UTILITY TOKEN GROUNDED IN REAL USAGE
KASYA is currently developing voice/text payments, FX, encrypted document vault with on-chain hashing, payment APIs/SDKs, a third-party AI-agent marketplace with intended token utility spanning fee credits/gasless actions, staking tiers, governance, and merchant discounts. KASYA’s non-custodial, utility-only design aligns with Dynamite’s mandate to hold scarce, utility-driven, regulatory-clean digital assets tied to measurable, recurring workflows rather than emissions.
​
“The addition of Kasya represents one of the most strategic and synergistic acquisitions we’ve made to date. Kasya is built directly on the Kaspa network, and by supporting its ecosystem growth, we’re extending our bet on Kaspa’s technological and economic foundations. We believe this acquisition has the potential to drive significant
NAV growth to our portfolio and that Kasya AI will be compatible with
multiple Products and Services in our Blockchain Ecosystem."
​​
​
- Akshay Sood, CEO of Dynamite.​​​​​​​​​​​​​​
​​​​
​​
​
CLOSING CONDITIONS
The Company is aiming to close the Acquisition by October 10, 2025, subject to customary conditions, including Canadian Securities Exchange acceptance, the Company’s Board approval and delivery of the Tokens to the Company.
​​
​
On behalf of the Company,
​
Akshay Sood
Chief Executive Officer
​
​
ABOUT DYNAMITE BLOCKCHAIN
Dynamite Blockchain Corp. is a blockchain technology and infrastructure company focused on building shareholder value through its Blockchain Ecosystem Strategy, which is comprised of 3 primary divisions: Holdings, Products and Services. The Holdings Division is the foundation, which focuses on acquiring utility-driven tokens that combine scarcity with real-world adoption and monetization. The Products and Services Divisions are intended to drive utility into the digital assets in the Holdings Division by the development and acquisition of products and services that will be compatible with the digital assets in the Company’s Holdings Division. Working in strategic harmony, the vertically integrated Blockchain Ecosystem not only offers shareholders ownership in rare and unique digital assets, but also provides them with a unique investment vehicle that has utility generation built into its business model.
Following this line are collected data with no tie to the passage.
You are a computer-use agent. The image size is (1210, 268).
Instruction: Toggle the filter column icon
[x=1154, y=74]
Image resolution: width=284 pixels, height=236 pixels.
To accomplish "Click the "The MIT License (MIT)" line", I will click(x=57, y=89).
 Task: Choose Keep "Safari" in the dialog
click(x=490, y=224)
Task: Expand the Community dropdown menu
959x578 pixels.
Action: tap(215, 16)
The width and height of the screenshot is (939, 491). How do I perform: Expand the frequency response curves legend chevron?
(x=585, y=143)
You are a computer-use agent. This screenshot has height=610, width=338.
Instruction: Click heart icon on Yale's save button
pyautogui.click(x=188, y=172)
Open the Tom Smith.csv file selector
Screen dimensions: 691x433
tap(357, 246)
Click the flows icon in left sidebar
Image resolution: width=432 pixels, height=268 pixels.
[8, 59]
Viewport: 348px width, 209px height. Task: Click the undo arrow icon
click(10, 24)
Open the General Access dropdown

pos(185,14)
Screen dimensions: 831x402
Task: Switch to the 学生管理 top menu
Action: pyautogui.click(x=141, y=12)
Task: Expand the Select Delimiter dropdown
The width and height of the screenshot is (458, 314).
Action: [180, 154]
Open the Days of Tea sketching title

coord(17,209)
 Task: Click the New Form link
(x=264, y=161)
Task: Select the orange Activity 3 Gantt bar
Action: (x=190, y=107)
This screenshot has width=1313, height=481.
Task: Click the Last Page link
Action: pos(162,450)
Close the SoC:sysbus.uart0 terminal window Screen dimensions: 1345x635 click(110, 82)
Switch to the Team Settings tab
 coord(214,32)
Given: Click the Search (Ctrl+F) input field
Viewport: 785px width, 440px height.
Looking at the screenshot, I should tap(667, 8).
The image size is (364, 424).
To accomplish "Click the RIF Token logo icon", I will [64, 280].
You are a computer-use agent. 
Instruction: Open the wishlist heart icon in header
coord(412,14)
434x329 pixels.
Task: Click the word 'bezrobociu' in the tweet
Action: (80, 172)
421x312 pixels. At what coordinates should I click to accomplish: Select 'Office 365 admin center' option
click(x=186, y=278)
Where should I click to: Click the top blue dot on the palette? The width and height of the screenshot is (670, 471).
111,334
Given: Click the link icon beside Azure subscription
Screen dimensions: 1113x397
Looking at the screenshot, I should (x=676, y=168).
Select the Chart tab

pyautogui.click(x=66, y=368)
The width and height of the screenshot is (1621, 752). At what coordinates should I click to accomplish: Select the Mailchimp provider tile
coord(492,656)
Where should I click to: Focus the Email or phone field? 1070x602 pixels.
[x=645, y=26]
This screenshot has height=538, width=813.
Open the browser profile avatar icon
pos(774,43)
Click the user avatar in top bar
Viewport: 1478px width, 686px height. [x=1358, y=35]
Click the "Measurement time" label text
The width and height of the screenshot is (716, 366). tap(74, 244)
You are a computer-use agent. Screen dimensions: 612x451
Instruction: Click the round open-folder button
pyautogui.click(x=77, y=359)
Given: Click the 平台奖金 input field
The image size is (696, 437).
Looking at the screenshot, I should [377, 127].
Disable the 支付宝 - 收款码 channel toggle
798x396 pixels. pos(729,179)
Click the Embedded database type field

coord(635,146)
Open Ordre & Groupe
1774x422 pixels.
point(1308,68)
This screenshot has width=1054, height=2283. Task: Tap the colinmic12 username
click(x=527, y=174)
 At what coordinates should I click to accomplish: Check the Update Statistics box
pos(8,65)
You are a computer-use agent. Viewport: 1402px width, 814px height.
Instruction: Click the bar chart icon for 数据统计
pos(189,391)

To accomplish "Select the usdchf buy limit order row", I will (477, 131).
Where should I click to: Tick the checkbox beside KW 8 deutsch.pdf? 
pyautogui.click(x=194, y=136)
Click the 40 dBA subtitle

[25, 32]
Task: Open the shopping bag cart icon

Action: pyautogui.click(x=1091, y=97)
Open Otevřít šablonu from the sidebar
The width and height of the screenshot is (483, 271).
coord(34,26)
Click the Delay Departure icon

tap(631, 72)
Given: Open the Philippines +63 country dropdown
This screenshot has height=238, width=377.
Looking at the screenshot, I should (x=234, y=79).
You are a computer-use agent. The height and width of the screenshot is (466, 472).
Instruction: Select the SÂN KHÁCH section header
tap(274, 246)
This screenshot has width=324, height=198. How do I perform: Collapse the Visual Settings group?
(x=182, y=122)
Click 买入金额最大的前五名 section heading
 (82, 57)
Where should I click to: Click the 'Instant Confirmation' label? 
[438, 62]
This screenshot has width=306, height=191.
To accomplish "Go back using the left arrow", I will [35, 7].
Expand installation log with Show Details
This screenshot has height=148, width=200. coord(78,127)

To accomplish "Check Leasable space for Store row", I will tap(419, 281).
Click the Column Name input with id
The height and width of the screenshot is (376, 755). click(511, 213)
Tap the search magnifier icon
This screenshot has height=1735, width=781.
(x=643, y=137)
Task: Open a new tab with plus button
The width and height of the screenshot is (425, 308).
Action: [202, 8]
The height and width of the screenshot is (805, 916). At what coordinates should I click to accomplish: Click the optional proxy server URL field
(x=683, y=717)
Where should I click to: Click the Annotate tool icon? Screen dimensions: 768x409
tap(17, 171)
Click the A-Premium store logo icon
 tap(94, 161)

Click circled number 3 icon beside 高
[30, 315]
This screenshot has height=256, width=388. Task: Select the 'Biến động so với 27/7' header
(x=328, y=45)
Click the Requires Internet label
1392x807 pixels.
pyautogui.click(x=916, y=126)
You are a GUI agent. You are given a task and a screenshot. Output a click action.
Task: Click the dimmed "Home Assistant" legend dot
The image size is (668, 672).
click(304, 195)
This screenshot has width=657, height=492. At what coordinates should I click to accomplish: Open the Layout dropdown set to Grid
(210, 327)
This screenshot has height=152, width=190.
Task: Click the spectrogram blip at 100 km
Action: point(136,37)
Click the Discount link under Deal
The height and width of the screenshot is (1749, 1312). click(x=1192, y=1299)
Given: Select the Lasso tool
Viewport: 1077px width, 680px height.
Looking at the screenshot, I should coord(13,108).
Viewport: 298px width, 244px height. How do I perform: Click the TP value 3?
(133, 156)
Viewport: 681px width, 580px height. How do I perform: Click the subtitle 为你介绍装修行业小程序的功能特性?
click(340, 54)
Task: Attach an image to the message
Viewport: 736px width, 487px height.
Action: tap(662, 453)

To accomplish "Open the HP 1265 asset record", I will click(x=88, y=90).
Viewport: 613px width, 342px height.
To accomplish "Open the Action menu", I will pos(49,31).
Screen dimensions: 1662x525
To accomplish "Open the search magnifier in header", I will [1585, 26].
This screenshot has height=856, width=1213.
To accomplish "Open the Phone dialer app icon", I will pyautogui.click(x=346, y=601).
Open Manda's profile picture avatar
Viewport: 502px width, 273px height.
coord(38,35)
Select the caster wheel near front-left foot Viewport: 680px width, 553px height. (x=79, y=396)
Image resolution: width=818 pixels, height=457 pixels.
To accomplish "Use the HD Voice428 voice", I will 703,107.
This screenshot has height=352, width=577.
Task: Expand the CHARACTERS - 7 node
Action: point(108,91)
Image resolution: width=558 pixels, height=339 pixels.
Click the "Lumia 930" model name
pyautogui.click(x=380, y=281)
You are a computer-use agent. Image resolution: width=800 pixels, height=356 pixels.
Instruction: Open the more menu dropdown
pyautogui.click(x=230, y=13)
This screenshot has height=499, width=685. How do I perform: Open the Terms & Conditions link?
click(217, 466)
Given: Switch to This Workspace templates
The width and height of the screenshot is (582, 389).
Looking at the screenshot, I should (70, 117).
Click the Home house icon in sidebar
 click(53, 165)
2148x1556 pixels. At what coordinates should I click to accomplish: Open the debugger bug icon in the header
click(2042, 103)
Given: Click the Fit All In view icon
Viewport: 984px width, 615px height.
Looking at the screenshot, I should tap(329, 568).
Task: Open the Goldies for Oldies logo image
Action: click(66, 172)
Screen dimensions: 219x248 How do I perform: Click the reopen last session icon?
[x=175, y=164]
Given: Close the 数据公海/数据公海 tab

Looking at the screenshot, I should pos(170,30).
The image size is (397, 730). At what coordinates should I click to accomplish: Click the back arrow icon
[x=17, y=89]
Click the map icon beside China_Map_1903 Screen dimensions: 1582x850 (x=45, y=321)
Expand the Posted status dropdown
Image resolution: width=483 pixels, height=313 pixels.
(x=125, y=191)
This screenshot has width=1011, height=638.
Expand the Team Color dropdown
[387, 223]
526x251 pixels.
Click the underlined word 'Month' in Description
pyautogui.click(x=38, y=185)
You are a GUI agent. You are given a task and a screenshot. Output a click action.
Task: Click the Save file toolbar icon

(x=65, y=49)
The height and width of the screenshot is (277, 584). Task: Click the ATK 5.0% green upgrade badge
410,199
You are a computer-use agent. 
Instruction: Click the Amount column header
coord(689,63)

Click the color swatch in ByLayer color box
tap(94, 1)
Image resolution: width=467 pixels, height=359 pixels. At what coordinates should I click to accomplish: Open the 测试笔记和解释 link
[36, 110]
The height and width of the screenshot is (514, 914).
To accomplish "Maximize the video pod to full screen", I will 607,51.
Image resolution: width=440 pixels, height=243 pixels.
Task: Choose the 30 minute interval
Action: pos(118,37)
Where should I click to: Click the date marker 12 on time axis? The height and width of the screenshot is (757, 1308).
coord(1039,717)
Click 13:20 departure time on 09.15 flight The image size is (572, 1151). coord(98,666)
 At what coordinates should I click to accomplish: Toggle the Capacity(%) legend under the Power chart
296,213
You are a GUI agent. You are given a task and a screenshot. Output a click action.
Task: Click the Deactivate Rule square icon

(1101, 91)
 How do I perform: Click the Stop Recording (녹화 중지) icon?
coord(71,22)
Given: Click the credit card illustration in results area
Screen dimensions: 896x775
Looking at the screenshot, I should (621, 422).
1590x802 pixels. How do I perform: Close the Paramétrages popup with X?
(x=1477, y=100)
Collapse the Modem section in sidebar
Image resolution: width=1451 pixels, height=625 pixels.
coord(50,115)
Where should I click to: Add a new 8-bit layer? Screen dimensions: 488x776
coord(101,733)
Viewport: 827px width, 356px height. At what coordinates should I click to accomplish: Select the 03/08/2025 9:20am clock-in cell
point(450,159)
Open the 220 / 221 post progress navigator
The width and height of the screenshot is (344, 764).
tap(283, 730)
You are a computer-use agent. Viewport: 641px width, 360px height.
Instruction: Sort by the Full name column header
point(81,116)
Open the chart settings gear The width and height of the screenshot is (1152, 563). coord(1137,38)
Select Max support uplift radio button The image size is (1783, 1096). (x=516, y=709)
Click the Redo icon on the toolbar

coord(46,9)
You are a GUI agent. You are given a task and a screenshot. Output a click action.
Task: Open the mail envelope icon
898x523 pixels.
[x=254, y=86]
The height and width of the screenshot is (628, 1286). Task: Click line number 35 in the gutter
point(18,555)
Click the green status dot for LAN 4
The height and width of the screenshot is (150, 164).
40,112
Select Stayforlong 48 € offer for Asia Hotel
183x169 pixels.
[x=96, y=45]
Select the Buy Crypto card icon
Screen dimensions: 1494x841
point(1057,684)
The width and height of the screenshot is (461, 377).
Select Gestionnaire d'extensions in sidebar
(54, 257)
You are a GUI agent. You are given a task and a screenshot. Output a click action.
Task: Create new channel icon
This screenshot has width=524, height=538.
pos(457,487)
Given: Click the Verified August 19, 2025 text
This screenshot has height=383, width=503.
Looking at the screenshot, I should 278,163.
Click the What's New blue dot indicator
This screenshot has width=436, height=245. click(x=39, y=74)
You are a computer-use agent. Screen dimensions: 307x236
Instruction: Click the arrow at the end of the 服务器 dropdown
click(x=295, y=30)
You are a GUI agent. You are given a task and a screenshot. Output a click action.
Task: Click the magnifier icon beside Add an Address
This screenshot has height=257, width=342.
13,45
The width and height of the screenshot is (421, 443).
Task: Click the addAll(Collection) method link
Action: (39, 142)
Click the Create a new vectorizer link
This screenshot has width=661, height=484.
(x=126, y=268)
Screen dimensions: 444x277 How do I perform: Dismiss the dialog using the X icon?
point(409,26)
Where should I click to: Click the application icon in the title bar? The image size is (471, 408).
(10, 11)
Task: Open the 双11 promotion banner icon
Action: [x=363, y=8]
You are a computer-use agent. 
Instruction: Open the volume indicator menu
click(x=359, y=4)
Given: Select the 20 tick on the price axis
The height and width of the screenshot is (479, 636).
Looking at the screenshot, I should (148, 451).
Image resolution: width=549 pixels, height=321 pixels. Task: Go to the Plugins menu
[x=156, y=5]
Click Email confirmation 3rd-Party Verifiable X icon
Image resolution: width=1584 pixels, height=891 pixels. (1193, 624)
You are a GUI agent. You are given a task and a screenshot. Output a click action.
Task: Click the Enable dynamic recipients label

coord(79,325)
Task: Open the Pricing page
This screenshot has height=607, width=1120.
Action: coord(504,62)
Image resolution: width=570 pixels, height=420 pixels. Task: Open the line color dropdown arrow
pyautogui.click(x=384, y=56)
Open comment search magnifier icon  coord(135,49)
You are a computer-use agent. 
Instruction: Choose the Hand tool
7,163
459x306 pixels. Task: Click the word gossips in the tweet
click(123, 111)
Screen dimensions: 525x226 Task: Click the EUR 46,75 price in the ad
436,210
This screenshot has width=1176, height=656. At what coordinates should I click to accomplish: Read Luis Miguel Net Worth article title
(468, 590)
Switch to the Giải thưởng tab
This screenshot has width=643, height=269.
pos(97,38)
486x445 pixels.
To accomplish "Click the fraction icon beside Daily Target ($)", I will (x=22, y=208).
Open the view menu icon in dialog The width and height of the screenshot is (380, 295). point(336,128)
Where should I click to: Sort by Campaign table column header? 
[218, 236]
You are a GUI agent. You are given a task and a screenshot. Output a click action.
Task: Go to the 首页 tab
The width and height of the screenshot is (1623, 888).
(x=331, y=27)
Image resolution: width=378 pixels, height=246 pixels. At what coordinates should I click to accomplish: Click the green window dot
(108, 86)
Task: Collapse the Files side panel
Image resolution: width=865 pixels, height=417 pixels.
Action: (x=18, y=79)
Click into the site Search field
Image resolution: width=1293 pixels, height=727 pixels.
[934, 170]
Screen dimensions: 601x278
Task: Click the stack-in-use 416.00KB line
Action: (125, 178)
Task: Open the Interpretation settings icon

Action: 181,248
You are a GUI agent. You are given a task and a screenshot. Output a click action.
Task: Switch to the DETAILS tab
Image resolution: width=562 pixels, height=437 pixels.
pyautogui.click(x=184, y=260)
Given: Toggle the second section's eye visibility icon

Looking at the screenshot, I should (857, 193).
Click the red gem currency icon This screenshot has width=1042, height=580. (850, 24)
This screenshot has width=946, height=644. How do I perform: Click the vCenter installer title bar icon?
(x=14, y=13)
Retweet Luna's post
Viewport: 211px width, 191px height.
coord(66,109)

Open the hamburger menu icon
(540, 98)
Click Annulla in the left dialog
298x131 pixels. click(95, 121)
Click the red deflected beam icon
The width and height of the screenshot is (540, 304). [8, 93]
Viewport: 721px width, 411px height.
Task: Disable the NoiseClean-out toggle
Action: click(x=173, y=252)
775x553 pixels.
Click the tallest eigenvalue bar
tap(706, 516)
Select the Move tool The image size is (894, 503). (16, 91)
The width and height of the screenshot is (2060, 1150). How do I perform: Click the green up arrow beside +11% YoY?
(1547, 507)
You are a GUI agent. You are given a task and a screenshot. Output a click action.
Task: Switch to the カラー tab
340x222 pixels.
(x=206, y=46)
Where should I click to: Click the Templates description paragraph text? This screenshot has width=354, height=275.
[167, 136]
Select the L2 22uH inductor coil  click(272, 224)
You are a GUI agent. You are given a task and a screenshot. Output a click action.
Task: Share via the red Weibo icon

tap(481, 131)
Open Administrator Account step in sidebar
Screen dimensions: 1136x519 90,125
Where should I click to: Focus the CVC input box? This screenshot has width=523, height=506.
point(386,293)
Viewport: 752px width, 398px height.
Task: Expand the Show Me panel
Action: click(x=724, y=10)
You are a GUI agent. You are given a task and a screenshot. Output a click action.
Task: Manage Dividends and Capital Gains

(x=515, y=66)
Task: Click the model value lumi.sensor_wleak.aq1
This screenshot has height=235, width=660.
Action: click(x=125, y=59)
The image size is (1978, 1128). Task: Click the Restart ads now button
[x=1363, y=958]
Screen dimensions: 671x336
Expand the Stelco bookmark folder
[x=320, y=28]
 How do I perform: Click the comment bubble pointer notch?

FORWARD LOOKING STATEMENTS
The information in this news release includes certain information and statements about management’s view of future events, expectations, plans, and prospects that constitute forward-looking statements. These statements are based upon assumptions that are subject to risks and uncertainties. Forward-looking statements in this news release include, without limitation, statements respecting: the Acquisition; the impact of the Acquisition on the Company; potential synergies between mPWR and the Company’s current offerings and the benefits to the Company therefrom; launch of the mPWR phone and the goal and potential impact thereof; that users of the mPWR Phone will only be able to pay via the mPWR token; that the launch of the mPWR Phone will serve as a catalyst for growth in the mPWR token; the launch of any products and services by the Company this year (including but not limited to the IMME Wallet); and that the Company’s products and services will be embedded into the mPWR Phone. Although the Company believes that the expectations reflected in forward-looking statements are reasonable, it can give no assurances that the expectations of any forward-looking statement will prove to be correct. Except as required by law, the Company disclaims any intention and assumes no obligation to update or revise any forward-looking statements to reflect actual results, whether as a result of new information, future events, changes in assumptions, changes in factors affecting such forward-looking statements, or otherwise.
​
TThe CSE (operated by CNSX Markets Inc.) has neither approved nor disapproved of the contents of this press release.
The quote(s) from the CEO were not included in the original dissemination of this press release and is not included on the version filed on SEDAR.